Sponsor:Disability before Disability, University of Iceland, Reykjavík / Icelandic Research Fund
Organisers:Chris Crocker, Faculty of Icelandic & Comparative Cultural Studies, University of Iceland, Reykjavík
Yoav Tirosh, Faculty of Icelandic & Comparative Cultural Studies, University of Iceland, Reykjavík
Moderator/Chair:Ninon Dubourg, Laboratoire Identités Cultures et Territoires (ICT), Université Diderot Paris 7
Paper 551-aDisability before Disability in the Medieval Icelandic Sagas: Methodological Considerations
(Language: English)
Chris Crocker, Faculty of Icelandic & Comparative Cultural Studies, University of Iceland, Reykjavík
Yoav Tirosh, Faculty of Icelandic & Comparative Cultural Studies, University of Iceland, Reykjavík
Index terms: Daily Life, Language and Literature - Scandinavian, Mentalities, Social History
Paper 551-bDependency or Authority?

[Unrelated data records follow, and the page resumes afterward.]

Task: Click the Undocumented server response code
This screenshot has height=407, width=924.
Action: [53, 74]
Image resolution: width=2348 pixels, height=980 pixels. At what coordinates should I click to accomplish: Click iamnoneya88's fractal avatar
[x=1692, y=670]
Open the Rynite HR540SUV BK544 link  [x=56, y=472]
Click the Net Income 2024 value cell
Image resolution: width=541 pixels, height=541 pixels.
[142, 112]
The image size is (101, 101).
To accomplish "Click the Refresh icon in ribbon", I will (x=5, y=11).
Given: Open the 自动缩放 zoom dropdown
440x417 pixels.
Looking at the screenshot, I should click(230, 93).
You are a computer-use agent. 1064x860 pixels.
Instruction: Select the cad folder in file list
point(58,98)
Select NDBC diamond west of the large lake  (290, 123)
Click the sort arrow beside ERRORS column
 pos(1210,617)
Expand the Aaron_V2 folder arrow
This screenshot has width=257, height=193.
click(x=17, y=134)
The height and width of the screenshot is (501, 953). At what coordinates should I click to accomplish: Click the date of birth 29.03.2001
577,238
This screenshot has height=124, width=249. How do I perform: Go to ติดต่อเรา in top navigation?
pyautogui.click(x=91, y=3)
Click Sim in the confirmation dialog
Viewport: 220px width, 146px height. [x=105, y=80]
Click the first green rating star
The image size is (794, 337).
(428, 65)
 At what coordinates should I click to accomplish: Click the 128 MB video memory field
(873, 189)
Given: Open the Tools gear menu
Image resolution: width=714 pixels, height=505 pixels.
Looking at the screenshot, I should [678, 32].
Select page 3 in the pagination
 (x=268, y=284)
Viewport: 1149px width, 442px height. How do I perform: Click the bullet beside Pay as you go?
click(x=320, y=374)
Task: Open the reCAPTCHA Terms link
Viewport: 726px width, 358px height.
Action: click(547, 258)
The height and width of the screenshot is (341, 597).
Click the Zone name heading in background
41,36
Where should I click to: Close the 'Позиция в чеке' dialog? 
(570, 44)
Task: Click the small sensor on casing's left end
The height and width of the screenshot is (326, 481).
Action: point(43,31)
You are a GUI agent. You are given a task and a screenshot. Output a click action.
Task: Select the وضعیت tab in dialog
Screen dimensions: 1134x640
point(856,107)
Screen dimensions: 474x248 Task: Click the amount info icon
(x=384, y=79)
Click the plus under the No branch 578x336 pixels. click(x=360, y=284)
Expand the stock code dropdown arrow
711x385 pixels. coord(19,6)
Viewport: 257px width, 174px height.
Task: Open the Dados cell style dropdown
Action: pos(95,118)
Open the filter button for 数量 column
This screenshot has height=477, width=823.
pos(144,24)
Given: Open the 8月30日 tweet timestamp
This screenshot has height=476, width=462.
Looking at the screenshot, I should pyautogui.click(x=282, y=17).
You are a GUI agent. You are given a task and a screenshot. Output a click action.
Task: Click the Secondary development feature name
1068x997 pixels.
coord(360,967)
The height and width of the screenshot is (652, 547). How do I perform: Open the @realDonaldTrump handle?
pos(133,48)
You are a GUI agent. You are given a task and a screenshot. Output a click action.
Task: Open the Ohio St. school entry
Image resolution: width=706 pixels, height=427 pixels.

Disability or Ability?: Care Givers and Receivers in Old English and Anglo-Latin Sources
(Language: English)
Marit Ronen, Department of History, Hebrew University of Jerusalem
Index terms: Daily Life, Language and Literature - Old English, Social History
Paper 551-cHearing Loss in Medieval Iceland: The Palaeopathology of a Hidden Disability
(Language: English)
Cecilia Collins, Independent Scholar Hamburg
Index terms: Anthropology, Archaeology - General, Medicine
Abstract

These sessions explore disability in the medieval North as a multi-factorial phenomenon. They make use of the concepts of 'embodied difference' and/or 'marked or atypical bodies' as they do not imply pre-defined notions of disability. The body is seen as something that materialises and translates physical, psychic, and intellectual differences in ways that societies identify them as deviations from what is considered 'normal' and/or 'able-bodied' in specific cultural and/or social contexts. Within this framework, the papers deal with archaeological, literary, and historical evidence, and engage with methodological challenges involved in researching disability, and accordingly also ability, in the Middle Ages.